<< -- 3 -- Robert Hugill HANDELIAN METAL
Ultimately, of course, we were here to see Anne Sophie von Otter. Christie had succeeded in assembling a fine, balanced cast around her, with no weak points. But, as Handel would have understood, we wanted to hear the star. She gave us a brilliant, capricious Serse, always a King, always keeping his subjects on the hop. In Serse's bigger arias von Otter showed her Handelian metal, but she was encouraged by Christie to be rather too self-indulgent with the cadenzas. What I missed, in the end, was the sense of dangerous irrationality in Serse. After all, the plot is pretty close to that of Tamerlano except with jokes and without the suicide. But von Otter's Serse ultimately lacked that same sense of danger; the feeling that one false step and you will be sent to the dungeon.

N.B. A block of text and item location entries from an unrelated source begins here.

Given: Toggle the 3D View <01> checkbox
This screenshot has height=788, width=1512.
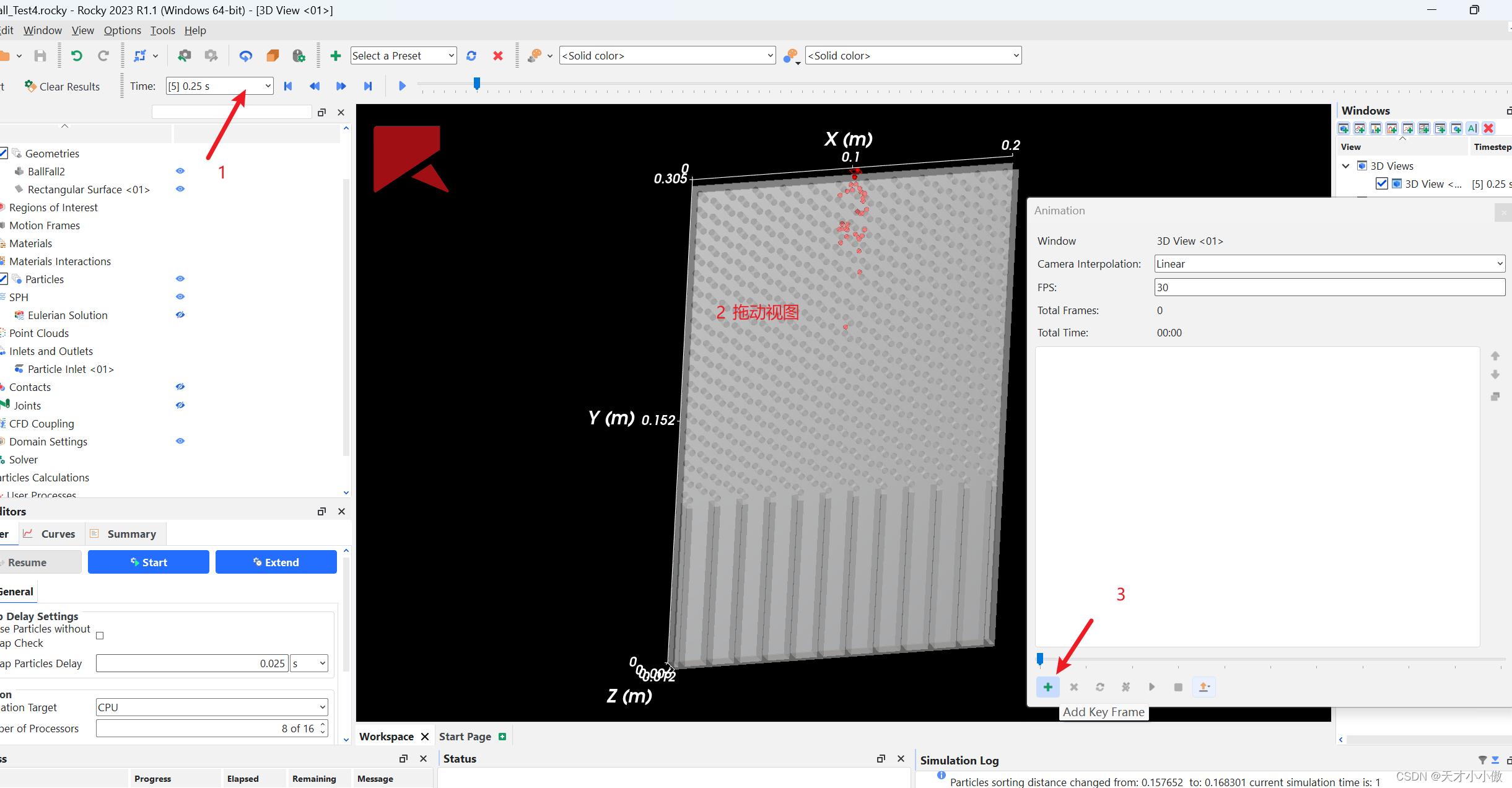Looking at the screenshot, I should (1381, 183).
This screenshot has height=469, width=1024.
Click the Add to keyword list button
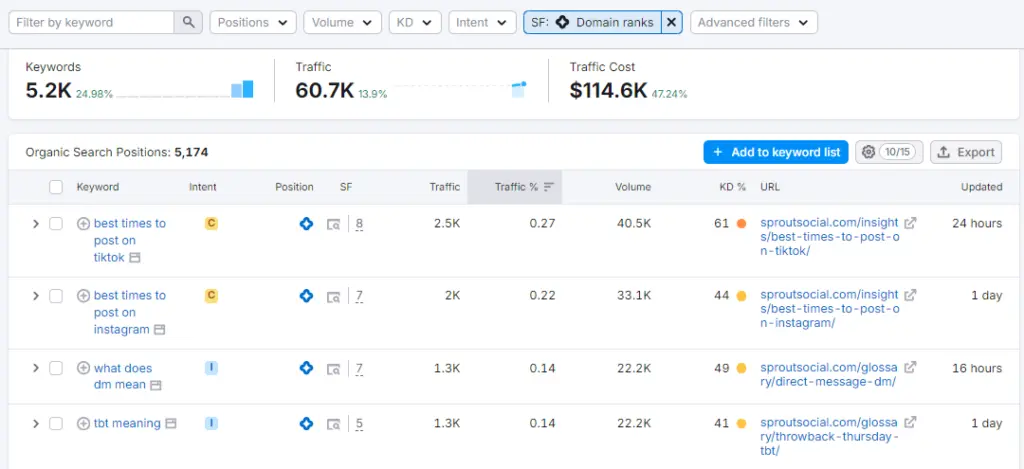[x=775, y=152]
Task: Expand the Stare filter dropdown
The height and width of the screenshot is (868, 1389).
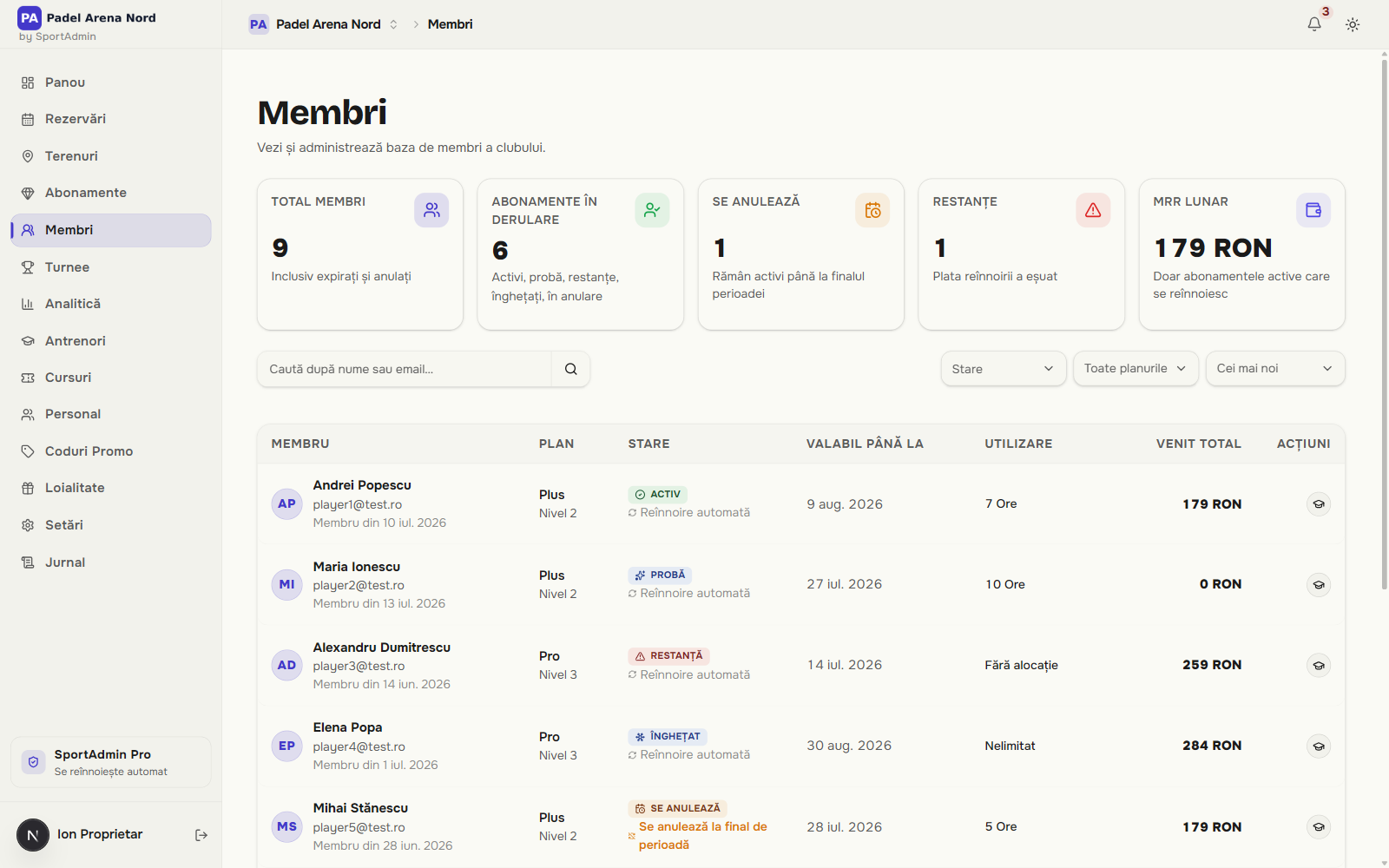Action: 1004,369
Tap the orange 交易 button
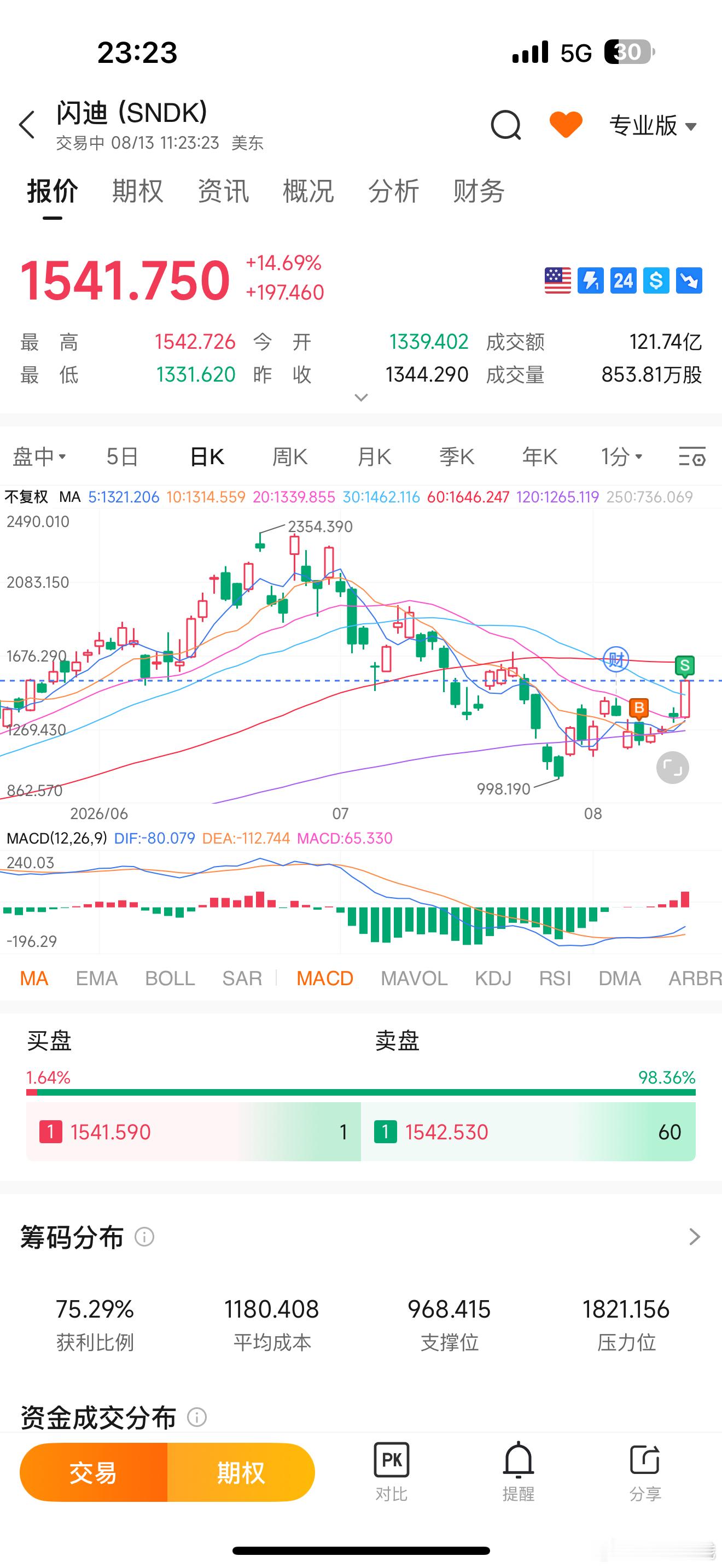The height and width of the screenshot is (1568, 722). click(x=93, y=1472)
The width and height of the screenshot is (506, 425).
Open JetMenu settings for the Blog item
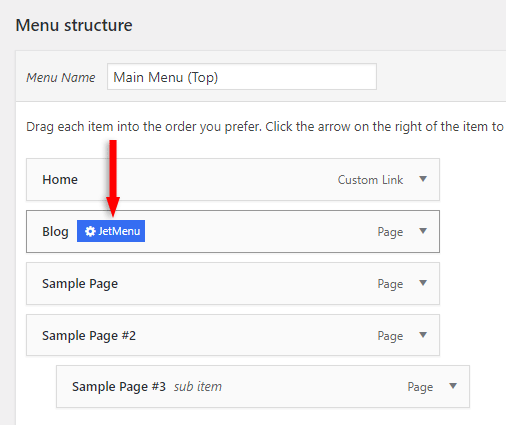pos(111,231)
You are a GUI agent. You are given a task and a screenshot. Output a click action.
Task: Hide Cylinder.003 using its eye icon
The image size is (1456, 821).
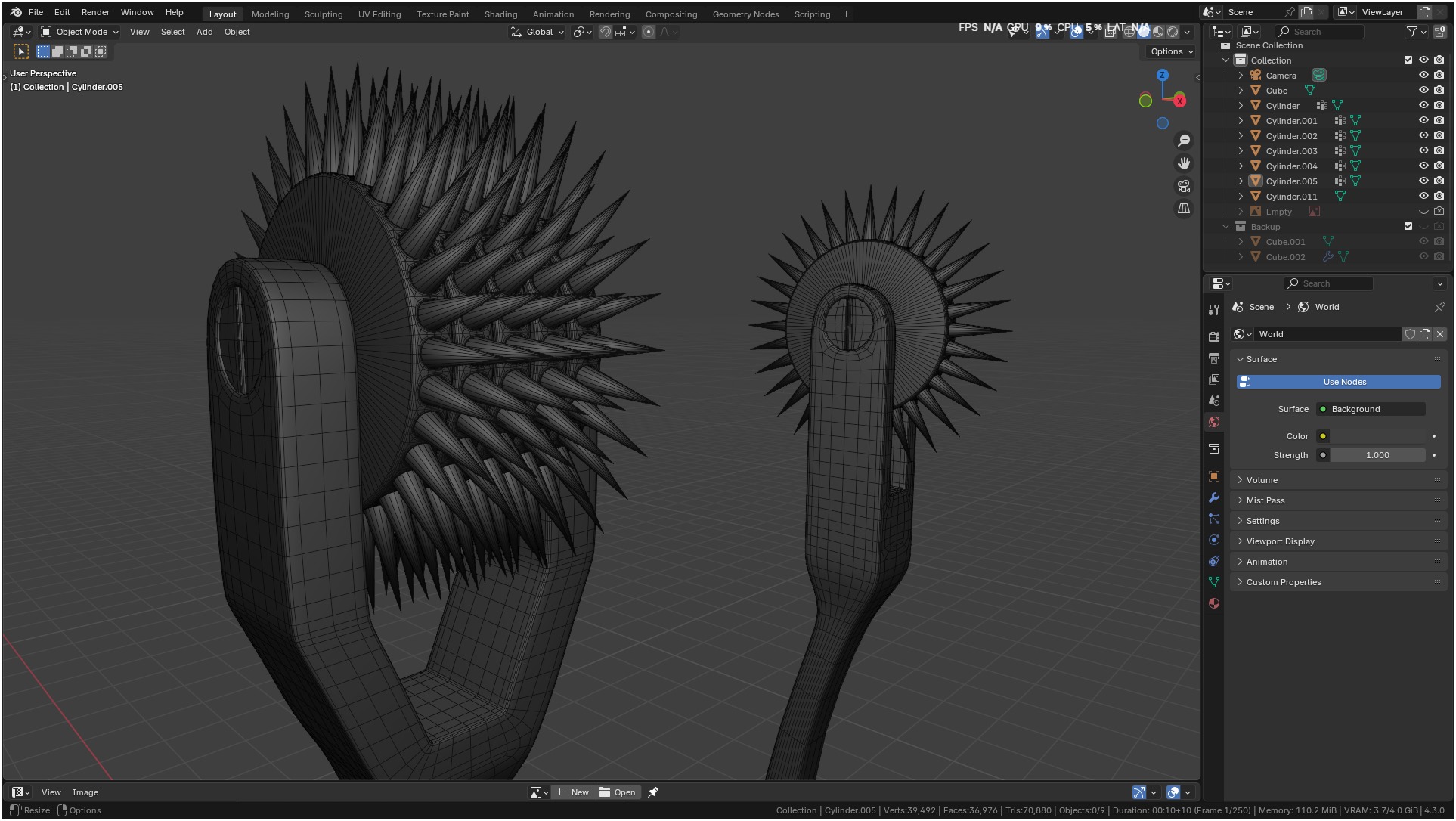pyautogui.click(x=1423, y=150)
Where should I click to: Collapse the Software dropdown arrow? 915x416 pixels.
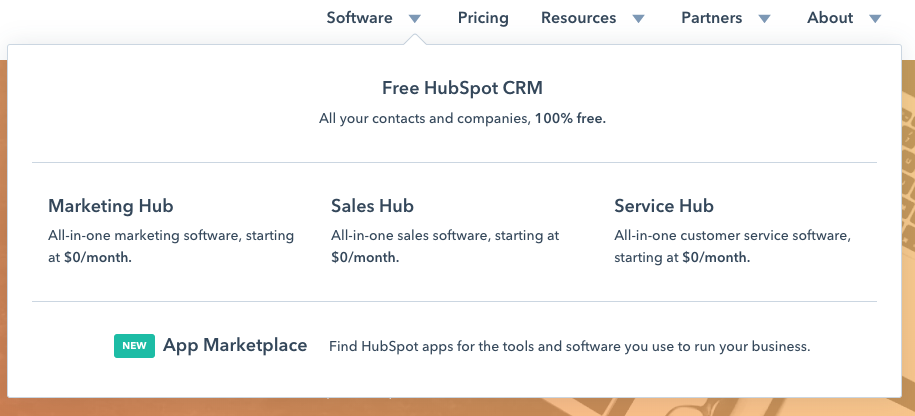(x=415, y=18)
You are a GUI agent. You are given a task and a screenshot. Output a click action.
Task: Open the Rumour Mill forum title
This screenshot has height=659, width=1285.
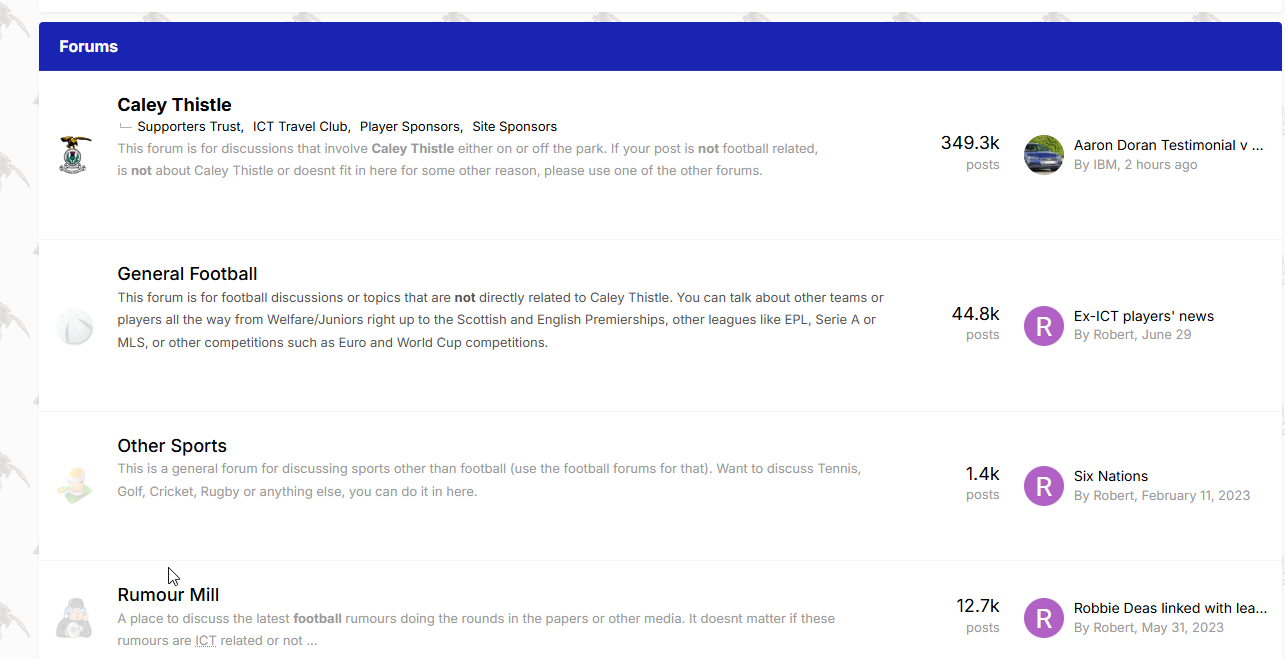[168, 595]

William Christie is a fine Handel stylist though I was surprised he did not direct from the harpsichord as Handel would have done. He is a very interventionist conductor in this music and I did not always like the way he man-handled the music. But faced with such brilliant drama and music making, who could really complain. The performance was received by the audience with great enthusiasm, despite over-running by twenty minutes. Christie and his well-selected cast (all vocally and physically suited to their roles) gave us an evening without longeurs that made four hours seem too short.